- Exact-match dependency: Traditional keyword search misses items when query terms don’t appear verbatim in product titles or descriptions.
- Typos and misspellings: Users often mistype (e.g., “shose” vs. “shoes”), leading to poor results.
- Vocabulary differences: Different users choose different words for the same concept (e.g., “athletic shoes” vs. “running sneakers”).
- Understands intent and contextual meaning rather than relying only on token frequency.
- Uses semantic ranking to order results by relevance to the user’s intent.
- Provides spelling correction and suggestions.
- Supports synonym maps so different terms map to the same concepts.
- Integrates with personalization services (for example, Azure Personalizer) and user behavior signals to surface relevant products and increase engagement and conversion.

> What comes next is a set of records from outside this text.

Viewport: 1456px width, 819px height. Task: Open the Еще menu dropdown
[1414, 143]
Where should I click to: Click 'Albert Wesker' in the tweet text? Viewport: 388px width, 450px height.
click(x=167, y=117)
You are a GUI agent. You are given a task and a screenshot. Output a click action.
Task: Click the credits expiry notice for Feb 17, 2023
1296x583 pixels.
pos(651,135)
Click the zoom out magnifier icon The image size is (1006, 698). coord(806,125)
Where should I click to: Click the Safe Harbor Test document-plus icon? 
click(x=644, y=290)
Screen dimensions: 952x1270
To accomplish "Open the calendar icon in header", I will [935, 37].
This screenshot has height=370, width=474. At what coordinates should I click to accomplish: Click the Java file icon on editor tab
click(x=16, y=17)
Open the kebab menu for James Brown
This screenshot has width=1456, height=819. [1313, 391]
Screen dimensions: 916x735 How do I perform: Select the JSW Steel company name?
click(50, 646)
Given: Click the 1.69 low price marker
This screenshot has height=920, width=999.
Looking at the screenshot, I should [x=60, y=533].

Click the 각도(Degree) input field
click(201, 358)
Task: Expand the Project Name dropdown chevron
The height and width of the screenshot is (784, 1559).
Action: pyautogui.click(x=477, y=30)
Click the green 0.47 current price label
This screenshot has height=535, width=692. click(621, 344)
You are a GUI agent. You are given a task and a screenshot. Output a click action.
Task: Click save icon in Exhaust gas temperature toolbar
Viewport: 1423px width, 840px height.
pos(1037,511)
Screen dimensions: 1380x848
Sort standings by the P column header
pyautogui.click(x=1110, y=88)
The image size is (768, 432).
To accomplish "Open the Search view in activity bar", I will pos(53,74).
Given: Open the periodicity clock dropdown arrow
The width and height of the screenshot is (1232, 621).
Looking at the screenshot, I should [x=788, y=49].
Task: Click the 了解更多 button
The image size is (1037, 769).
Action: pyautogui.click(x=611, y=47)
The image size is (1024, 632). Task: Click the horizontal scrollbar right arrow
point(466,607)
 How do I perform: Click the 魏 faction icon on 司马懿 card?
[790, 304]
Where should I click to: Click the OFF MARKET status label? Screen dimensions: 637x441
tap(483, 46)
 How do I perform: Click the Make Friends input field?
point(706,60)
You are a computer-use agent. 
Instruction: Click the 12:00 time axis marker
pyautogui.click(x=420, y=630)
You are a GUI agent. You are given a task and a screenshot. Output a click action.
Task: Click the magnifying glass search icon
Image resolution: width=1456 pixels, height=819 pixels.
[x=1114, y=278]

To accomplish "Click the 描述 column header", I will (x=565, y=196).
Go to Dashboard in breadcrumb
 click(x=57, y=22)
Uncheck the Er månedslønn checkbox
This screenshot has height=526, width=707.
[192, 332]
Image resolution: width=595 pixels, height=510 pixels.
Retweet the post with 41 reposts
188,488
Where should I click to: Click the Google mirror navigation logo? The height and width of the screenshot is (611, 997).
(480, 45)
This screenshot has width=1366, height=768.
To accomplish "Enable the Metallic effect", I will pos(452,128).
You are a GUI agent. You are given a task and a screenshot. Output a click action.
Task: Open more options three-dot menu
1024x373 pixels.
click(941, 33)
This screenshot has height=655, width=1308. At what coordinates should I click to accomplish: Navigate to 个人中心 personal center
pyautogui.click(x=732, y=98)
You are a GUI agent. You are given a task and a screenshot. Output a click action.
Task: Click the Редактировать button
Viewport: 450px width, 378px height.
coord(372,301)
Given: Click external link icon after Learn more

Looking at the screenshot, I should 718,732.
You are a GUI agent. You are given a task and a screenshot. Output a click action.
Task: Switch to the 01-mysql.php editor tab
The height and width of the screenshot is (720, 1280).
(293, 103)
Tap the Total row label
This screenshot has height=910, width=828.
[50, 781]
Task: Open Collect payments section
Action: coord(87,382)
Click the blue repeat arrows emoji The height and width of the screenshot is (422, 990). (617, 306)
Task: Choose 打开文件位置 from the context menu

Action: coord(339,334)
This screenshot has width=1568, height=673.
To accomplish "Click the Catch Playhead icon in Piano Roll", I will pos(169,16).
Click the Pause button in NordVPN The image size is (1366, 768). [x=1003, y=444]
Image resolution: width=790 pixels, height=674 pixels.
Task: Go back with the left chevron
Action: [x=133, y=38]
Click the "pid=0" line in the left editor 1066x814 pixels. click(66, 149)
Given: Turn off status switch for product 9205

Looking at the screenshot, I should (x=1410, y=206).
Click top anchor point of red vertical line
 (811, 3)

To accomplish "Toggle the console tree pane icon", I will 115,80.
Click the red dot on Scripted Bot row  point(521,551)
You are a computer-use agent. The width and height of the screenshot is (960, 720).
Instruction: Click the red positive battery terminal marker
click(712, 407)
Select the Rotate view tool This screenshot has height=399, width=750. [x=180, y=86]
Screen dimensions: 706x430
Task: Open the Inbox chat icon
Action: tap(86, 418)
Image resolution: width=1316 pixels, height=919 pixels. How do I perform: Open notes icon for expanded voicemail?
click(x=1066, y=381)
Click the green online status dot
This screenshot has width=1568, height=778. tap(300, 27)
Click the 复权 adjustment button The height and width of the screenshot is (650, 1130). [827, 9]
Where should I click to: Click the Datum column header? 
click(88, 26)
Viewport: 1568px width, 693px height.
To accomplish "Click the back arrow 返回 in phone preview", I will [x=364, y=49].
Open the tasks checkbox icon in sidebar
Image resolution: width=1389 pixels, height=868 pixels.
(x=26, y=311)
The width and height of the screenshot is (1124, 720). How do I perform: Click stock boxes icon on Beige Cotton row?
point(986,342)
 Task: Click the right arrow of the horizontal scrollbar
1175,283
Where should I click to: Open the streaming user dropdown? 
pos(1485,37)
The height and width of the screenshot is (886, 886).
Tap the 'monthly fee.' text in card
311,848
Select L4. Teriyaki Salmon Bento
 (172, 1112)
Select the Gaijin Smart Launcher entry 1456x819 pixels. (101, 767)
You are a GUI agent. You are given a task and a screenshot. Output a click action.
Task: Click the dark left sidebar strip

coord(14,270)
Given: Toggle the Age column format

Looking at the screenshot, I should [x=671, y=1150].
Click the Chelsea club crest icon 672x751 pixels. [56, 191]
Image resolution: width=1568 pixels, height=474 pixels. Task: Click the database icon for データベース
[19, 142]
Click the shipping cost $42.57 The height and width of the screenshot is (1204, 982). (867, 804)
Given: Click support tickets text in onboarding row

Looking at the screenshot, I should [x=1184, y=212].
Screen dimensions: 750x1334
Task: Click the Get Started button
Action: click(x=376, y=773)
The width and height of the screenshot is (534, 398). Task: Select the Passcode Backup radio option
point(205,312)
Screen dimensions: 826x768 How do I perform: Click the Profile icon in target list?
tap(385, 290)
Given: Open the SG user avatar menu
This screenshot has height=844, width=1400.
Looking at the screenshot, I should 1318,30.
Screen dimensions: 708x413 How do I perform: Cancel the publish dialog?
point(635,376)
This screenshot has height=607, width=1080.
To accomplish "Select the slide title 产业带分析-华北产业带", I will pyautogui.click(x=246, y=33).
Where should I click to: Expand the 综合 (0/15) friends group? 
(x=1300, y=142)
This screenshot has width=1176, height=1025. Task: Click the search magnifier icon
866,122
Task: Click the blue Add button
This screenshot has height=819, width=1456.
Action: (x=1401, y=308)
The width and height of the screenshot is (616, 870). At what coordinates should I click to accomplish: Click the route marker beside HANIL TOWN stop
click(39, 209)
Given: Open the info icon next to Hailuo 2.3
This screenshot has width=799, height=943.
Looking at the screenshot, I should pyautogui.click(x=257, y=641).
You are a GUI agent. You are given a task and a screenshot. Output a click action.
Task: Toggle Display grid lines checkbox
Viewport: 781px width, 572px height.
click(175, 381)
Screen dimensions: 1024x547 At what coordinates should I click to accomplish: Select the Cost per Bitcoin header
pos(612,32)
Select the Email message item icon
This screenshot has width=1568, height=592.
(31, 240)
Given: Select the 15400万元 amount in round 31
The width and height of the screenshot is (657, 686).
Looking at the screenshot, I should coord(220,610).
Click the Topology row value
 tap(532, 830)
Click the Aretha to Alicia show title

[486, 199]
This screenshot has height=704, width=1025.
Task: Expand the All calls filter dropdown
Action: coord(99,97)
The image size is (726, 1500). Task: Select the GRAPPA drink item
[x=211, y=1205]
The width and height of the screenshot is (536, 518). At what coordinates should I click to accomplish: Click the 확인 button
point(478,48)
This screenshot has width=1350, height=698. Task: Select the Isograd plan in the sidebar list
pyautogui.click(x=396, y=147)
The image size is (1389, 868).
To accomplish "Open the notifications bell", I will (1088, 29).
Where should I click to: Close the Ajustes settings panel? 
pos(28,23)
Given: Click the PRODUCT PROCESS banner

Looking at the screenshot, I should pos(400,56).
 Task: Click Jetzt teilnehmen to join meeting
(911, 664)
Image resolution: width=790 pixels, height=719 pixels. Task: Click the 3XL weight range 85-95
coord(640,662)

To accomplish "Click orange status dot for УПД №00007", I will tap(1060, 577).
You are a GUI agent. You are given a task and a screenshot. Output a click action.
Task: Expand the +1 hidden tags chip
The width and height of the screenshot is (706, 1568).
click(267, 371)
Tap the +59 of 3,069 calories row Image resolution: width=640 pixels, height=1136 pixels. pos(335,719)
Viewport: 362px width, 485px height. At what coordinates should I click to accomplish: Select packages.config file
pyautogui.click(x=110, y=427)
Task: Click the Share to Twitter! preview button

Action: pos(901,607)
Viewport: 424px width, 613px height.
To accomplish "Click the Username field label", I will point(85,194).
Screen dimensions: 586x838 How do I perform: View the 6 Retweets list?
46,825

- Higher conversions: Improved product discovery and relevance frequently yield double-digit uplifts depending on scenario and tuning.
- Faster, more relevant results: Reduced search friction improves UX, engagement, and lowers abandonment.

- Ingest content from Azure Blob Storage, SQL databases, Cosmos DB, or flat JSON files.
- Apply built-in or custom AI enrichments (cognitive skills) to extract key phrases, detect language, perform sentiment analysis, run OCR on images, and identify entities like people, places, and product attributes.
- Persist enriched outputs in structured formats for downstream analytics, relevance tuning, or integration with other applications.

- AI Search (core): Indexing and query engine that stores documents and serves search requests.
- Azure AI Services / cognitive skills: Optional AI enrichments used during indexing to extract meaning from unstructured content.
- Storage account: Persists intermediate and final artifacts (enriched documents, knowledge store outputs) for durability and reprocessing.

- Data source: Where raw content resides — Azure Blob Storage, Cosmos DB, SQL, or uploaded JSON. This is the indexing origin.
- Skillset: A sequence of AI enrichments (built-in cognitive skills or custom skills) to extract entities, detect language, perform OCR, sentiment analysis, or other transformations.
- Indexer: Orchestrates fetching data from the data source, applies the skillset, and writes enriched documents to the index. Indexers run on schedules, on demand, or can be event-driven (Event Grid, Azure Functions).
- Index: The final searchable artifact — a structured collection of JSON documents with enriched and extracted fields.

| Component | Responsibility | Example / Notes |
|---|---|---|
| Data source | Source of raw content for indexing | Azure Blob, Cosmos DB, Azure SQL, JSON files |
| Skillset | AI enrichments applied during indexing | Language detection, OCR, entity extraction, sentiment |
| Indexer | Orchestrates enrichment and indexing | Scheduled runs, event-driven triggers, on-demand runs |
| Index | Searchable, structured collection of documents | Fields marked searchable, facetable, filterable, sortable |
Design indexes with query patterns in mind: choose which fields are searchable, retrievable, facetable, filterable, and sortable to balance relevance and performance.
- Configure your data source (Blob, SQL, Cosmos DB, or JSON upload).
- Create a skillset to enrich content (built-in or custom cognitive skills).
- Point an indexer at the data source and attach the skillset.
- Optionally persist enriched artifacts to a knowledge store (Storage Account).
- Index the structured documents into an index.
- Query the index via the Search API using semantic ranking, filters, facets, and personalized signals.